Tras la caída de Fernando de la Rúa, de la Unión Cívica Radical (UCR), por el desplome de la convertibilidad entre el peso y el dólar, sus sucesores, Eduardo Duhalde y Néstor Kirchner, asumieron esa parte de la herencia de Perón y la tradujeron en una estrategia política que dejó fuera de juego a Menem en las elecciones de 2002, a las que no se quiso presentar en segunda vuelta porque sabía que el 70 por cien de los argentinos –y más de la mitad de los peronistas– le negarían una tercera oportunidad en la Casa Rosada.

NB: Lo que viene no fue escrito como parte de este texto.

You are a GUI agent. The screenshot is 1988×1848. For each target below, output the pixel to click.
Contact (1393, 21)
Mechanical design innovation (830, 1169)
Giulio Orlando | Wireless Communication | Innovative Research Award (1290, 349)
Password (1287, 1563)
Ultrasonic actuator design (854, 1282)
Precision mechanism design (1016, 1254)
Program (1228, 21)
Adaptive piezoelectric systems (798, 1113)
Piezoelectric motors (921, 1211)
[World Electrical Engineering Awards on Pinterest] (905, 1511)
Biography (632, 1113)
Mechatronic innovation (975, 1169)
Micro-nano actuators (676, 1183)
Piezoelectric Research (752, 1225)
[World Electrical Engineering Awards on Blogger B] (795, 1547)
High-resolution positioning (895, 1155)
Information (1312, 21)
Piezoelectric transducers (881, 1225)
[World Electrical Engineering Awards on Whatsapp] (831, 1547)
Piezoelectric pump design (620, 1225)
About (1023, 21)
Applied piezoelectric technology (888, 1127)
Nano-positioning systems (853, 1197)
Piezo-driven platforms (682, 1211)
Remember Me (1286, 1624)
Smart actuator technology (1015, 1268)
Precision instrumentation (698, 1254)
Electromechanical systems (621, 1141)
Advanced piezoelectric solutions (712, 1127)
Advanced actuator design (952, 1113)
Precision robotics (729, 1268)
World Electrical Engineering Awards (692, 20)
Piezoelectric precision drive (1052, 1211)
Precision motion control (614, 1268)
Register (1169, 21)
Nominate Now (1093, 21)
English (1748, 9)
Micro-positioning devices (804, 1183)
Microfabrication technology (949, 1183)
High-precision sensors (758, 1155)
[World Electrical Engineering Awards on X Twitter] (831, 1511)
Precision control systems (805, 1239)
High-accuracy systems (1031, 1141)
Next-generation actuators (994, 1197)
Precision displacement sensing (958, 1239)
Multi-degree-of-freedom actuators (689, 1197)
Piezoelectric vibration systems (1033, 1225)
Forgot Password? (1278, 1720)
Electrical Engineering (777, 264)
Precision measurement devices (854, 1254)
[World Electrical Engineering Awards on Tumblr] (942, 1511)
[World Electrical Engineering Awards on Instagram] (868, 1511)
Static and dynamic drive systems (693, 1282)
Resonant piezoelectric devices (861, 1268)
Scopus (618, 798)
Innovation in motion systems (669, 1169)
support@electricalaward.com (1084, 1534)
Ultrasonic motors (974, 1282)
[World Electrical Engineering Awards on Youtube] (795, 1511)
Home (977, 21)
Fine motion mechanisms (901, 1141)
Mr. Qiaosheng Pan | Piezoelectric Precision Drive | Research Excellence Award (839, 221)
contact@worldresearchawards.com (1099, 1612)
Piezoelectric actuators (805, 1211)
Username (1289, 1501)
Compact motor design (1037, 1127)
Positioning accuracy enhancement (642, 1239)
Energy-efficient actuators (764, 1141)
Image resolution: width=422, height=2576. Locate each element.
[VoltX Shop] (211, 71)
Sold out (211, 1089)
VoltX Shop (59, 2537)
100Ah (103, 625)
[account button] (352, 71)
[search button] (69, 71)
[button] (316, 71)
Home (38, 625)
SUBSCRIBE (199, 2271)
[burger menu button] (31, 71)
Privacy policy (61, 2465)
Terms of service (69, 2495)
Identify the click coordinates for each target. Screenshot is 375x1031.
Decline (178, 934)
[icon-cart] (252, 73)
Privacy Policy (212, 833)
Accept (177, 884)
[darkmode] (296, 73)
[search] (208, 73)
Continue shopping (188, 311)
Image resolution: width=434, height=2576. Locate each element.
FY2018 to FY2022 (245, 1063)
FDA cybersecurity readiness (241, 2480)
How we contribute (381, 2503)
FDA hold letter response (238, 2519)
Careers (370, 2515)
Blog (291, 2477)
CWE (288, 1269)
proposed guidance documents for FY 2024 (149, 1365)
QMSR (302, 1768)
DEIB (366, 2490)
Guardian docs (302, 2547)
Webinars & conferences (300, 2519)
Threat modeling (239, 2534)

Tras los años de hegemonía de la facción derechista del partido encarnada por el menemismo en los años noventa, era evidente que había llegado la hora de la “generación postergada”: la de los jóvenes peronistas de los setenta –a la que pertenece Kirchner– que habían depositado su fe en el último –y ya anciano– Perón a pesar de que sabían que no era un Salvador Allende, y mucho menos un Fidel Castro.
Sin embargo, también sabían que la masa obrera y los sectores populares argentinos eran visceralmente peronistas y que, por ello, la única forma de difundir algún tipo de socialismo era a través de la influencia sobre el movimiento peronista –o tomando su control–, como parece haberse cumplido finalmente en esta década, aunque Rosendo Fraga, uno de los más influyentes comentaristas políticos argentinos, cree que el partido peronista no está ganando más votos porque tenga más simpatizantes, sino porque tiene más gente que depende de sus subsidios.
¿Cómo explicar semejantes contradicciones? Quizá sólo renunciando a explicarlas. La propia definición del peronismo de Perón lo subraya: “El peronismo se aprende, no se dice; se siente o no se siente. Es una cuestión del corazón, más que de la cabeza. Es una colocación ideológica que está en el centro, a la derecha o a la izquierda según los hechos”.
En cualquier caso, es la estructura social argentina la que explica la emergencia de ese poderoso nacionalismo de carácter popular. Argentina fue uno de los países latinoamericanos que mostró con mayor claridad las influencias de los nacionalismos autoritarios europeos de los años treinta. Hacia 1914 alrededor del 30 por cien de la población argentina era de origen extranjero, cifra muy superior a la de Estados Unidos en esa época. Al mismo tiempo, la expansión exportadora de la producción agropecuaria impulsó el crecimiento económico, que hizo del país el séptimo más rico del mundo, con una renta per cápita en 1914 superior a la de Francia y Alemania. El historiador inglés George Pendle observo que “al final del siglo XIX […] la pampa, de hecho, había sido domada, organizada y virtualmente ensillada a la economía de la lejana Gran Bretaña”. Los británicos eran dueños de los barcos transatlánticos, los frigoríficos, el gas, la electricidad y de gran parte de los bancos y los ferrocarriles. En una ocasión el príncipe de Gales, asiduo visitante de las estancias y campos de polo argentinos, comentó: “No me importa qué parte del imperio tengamos que abandonar […] mientras que no sea Argentina”.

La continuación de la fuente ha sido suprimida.